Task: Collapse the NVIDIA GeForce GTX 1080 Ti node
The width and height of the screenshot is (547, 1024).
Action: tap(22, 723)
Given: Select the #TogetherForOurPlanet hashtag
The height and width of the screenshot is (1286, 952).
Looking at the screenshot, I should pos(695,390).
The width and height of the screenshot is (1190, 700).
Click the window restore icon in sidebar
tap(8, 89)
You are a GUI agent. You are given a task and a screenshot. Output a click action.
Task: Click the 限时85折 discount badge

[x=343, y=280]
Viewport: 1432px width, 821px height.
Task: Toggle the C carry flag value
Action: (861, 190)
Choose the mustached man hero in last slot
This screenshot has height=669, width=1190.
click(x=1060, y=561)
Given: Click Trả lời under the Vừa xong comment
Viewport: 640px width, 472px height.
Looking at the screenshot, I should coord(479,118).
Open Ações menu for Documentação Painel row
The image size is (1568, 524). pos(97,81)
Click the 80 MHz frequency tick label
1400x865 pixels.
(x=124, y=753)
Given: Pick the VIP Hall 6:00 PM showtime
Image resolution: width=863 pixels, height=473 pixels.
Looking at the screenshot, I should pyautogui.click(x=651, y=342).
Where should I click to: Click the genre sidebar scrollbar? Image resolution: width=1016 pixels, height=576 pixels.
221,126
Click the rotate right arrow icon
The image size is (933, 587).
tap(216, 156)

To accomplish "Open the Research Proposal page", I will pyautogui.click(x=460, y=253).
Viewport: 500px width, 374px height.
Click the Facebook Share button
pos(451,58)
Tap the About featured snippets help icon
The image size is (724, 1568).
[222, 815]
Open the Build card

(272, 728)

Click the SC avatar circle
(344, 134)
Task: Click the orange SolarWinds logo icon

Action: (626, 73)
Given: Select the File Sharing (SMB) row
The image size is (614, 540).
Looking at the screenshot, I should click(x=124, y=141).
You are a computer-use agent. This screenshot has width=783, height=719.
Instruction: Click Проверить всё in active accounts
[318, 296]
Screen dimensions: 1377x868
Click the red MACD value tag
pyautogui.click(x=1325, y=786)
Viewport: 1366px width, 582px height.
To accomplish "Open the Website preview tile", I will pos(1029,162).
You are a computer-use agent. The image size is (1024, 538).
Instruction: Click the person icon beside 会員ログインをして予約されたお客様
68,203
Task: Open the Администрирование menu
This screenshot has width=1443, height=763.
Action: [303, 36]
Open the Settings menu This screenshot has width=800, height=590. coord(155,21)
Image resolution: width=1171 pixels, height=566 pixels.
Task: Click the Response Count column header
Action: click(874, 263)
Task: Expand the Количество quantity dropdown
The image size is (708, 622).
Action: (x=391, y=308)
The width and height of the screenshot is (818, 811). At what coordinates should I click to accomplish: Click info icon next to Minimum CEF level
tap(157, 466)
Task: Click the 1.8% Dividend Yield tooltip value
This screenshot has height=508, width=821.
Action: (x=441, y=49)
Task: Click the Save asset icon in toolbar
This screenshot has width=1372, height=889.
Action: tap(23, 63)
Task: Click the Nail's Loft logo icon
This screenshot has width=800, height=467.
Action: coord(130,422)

WHAT YOU ARE ASKED TO DO: Find how many lines of the entries include the word "agent". The number is the entire reply.

EXERCISE ANSWER: 3